↓↓↓
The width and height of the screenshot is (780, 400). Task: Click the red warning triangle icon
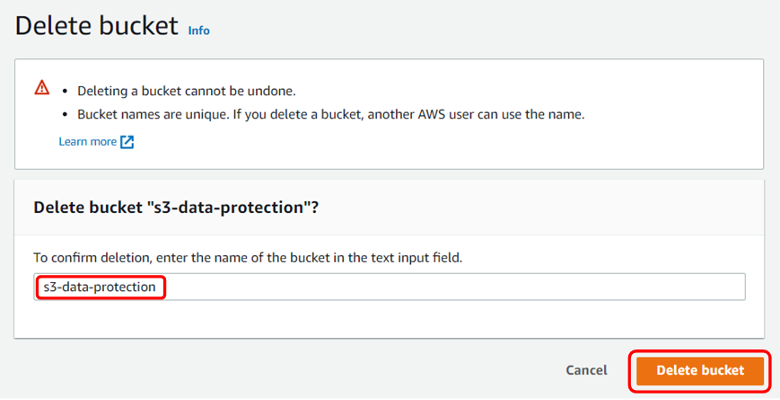[x=42, y=88]
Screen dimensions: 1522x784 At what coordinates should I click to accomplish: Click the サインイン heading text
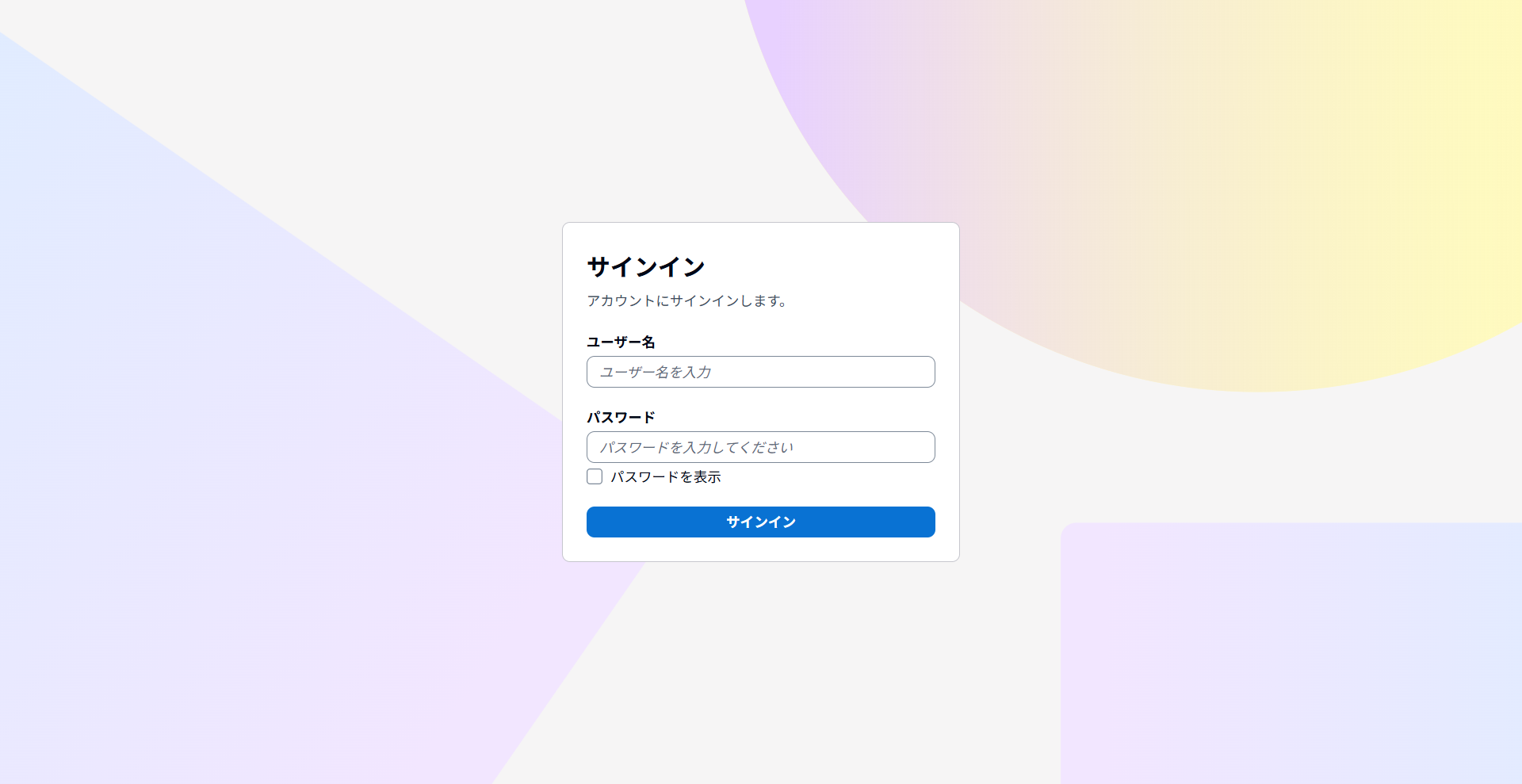click(646, 267)
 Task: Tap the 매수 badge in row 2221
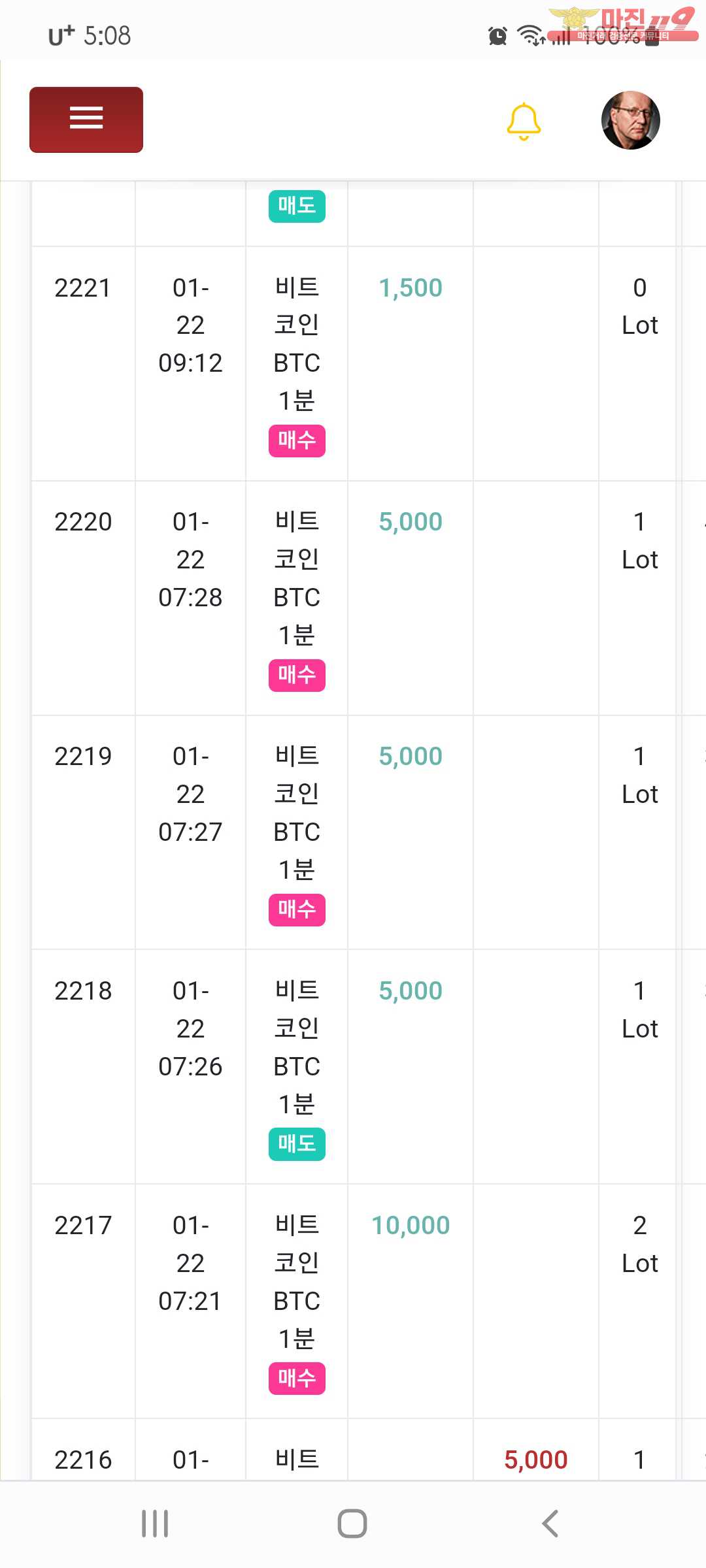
↑↑↑
Work request >> What is needed here is an exact repetition of the listing above, pictures excluded.

Solution below >>
The width and height of the screenshot is (780, 400). Task: Click the red warning triangle icon
[x=42, y=88]
Screen dimensions: 1522x784 At what coordinates should I click to accomplish: Click the サインイン heading text
click(646, 267)
 Task: Tap the 매수 badge in row 2221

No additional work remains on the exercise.